L'auto della squadra mobile, con a bordo l'agente Danilo Piersanti e l'Ispettore Aldo Manna, arrivò al Podere 523 a velocità sostenuta, sollevando polvere e facendo schizzare la brecciolina sotto gli pneumatici. I due poliziotti scesero dall'auto con le mani già pronte alle fondine, come se dovessero sparare alla paura.
Il grano, indifferente, continuava a oscillare piano nel vento leggero, come se niente fosse successo.
Il più giovane dei due, Danilo Piersanti, soprannominato “Martellone”, per via del fisico robusto e la mano destra molto più sviluppata della sinistra, era in servizio solo da un paio di anni, a differenza dell'ispettore Aldo Manna, che aveva già visto nella sua carriera più cadaveri di quanto fosse necessario per “farsi lo stomaco”, come si diceva in gergo.
Santino gli andò incontro indicando ripetutamente con la mano la croce in lontananza.
L'agente Piersanti percorse i poco più di cento passi che lo separavano dal cadavere con un crescente senso di nausea. E quando ci fu davanti, non riuscì a trattenersi e vomitò l'anima proprio ai piedi della croce.
L'Ispettore Manna scosse la testa lentamente, in segno di disapprovazione e rassegnazione nel contempo. «Martellò, porca la miseria, bel casino hai combinato! Hai inquinato la scena del delitto. Fatti da parte, dai, che è meglio!»
L'agente Piersanti si ripulì la bocca con un fazzoletto di carta e tornò sui suoi passi con un profondo senso di umiliazione.
Lui, pur grande e grosso com'era, “lo stomaco”, non se l'era ancora fatto.

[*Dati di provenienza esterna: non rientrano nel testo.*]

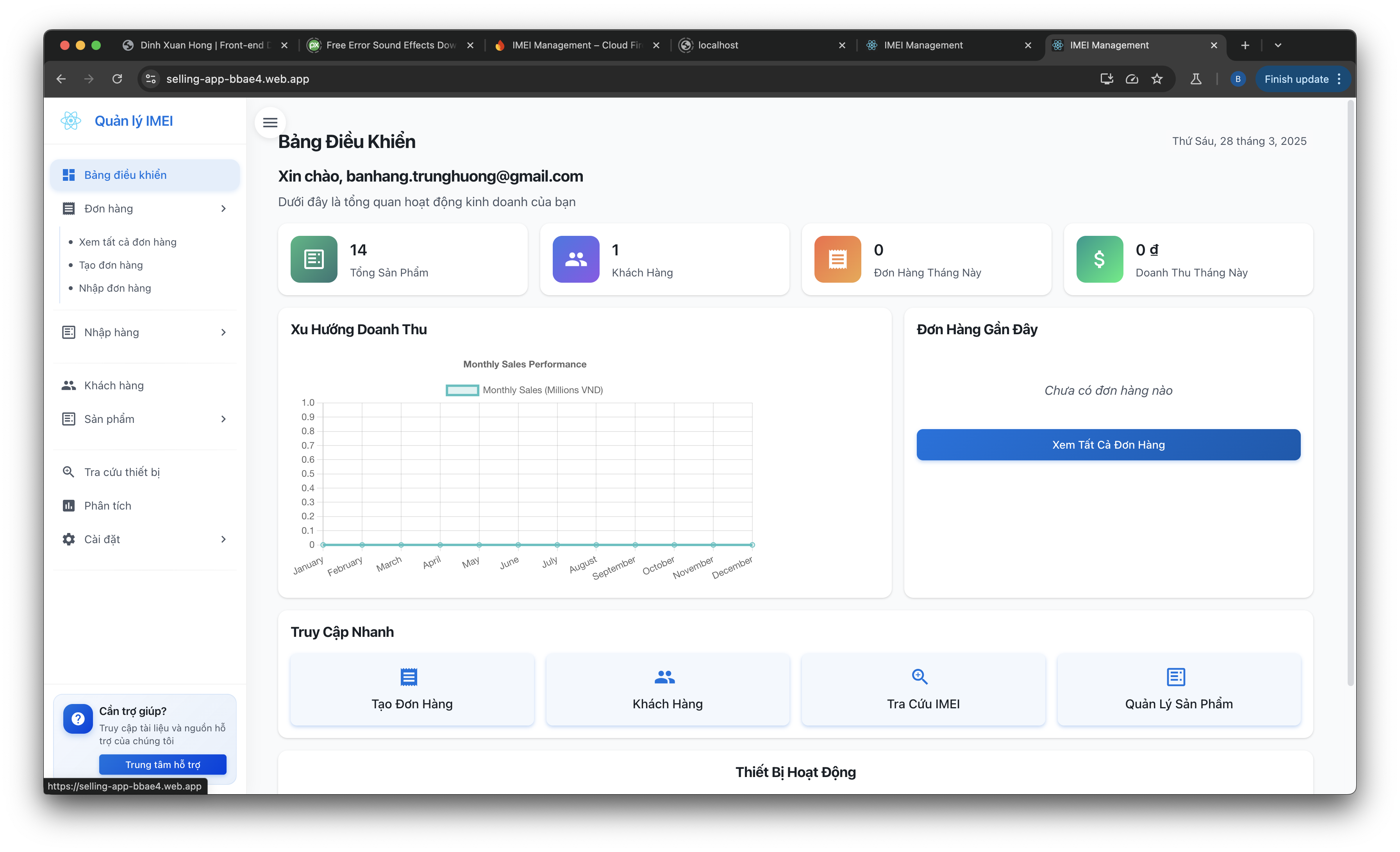Select the second IMEI Management tab
This screenshot has width=1400, height=852.
tap(1108, 45)
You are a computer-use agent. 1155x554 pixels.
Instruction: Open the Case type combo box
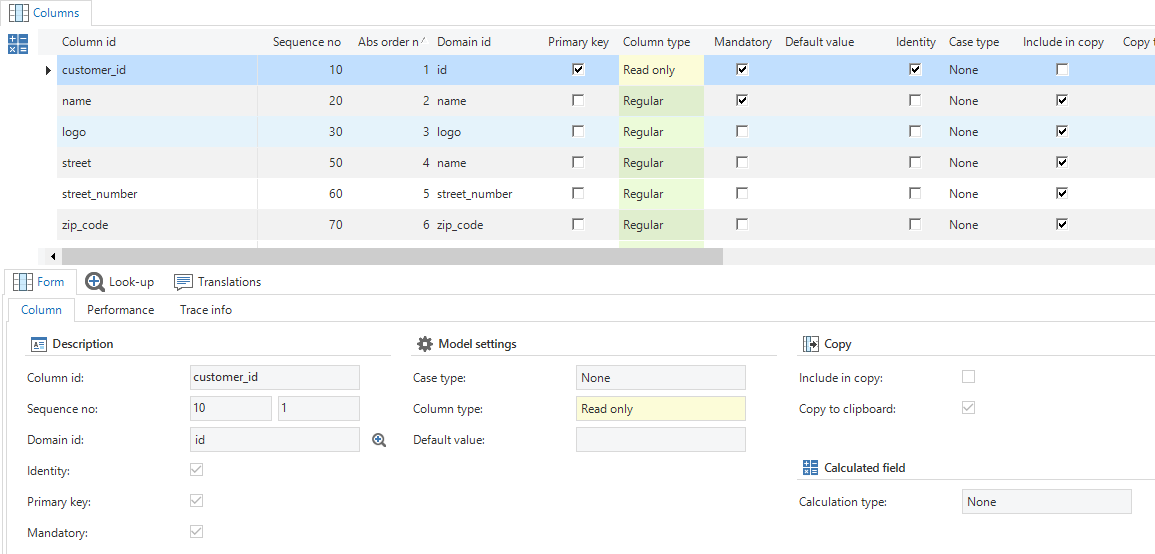[661, 378]
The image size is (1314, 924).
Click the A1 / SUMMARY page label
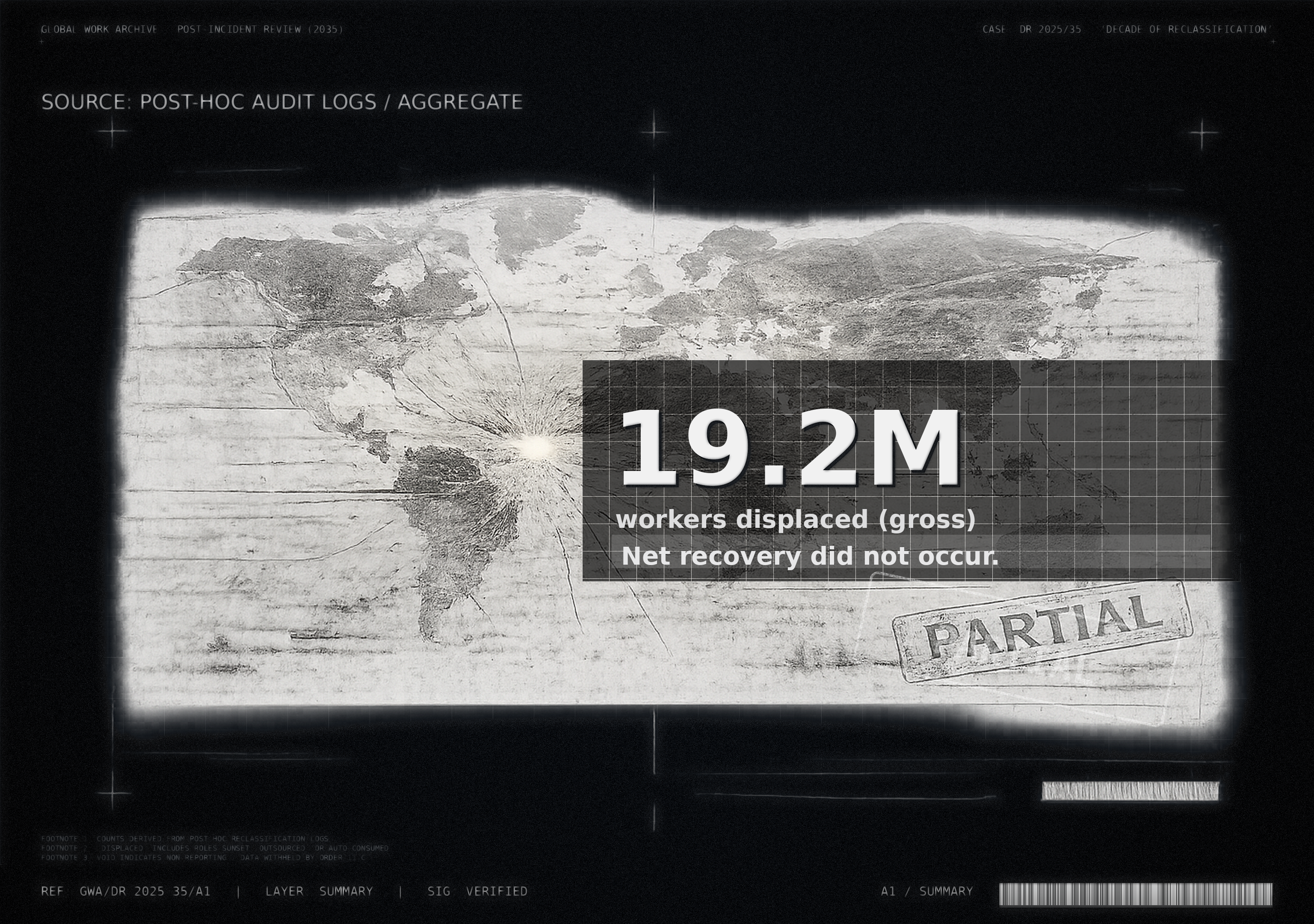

«Vado a parlare con il contadino», disse Manna. «Tu avvisa la centrale che il contenuto della chiamata al 113 è confermato. Che avvertano il dirigente, la scientifica e il PM di turno.»
Piersanti annuì ed eseguì. Mentre l'ispettore interrogava Santino Corvasci, lo sguardo dell'agente fu attratto da una figura sotto il portico. Una donna. Seduta su una sedia di paglia, immobile, pallida. Accanto a lei un girello ortopedico, come quelli di chi non può più reggersi da solo.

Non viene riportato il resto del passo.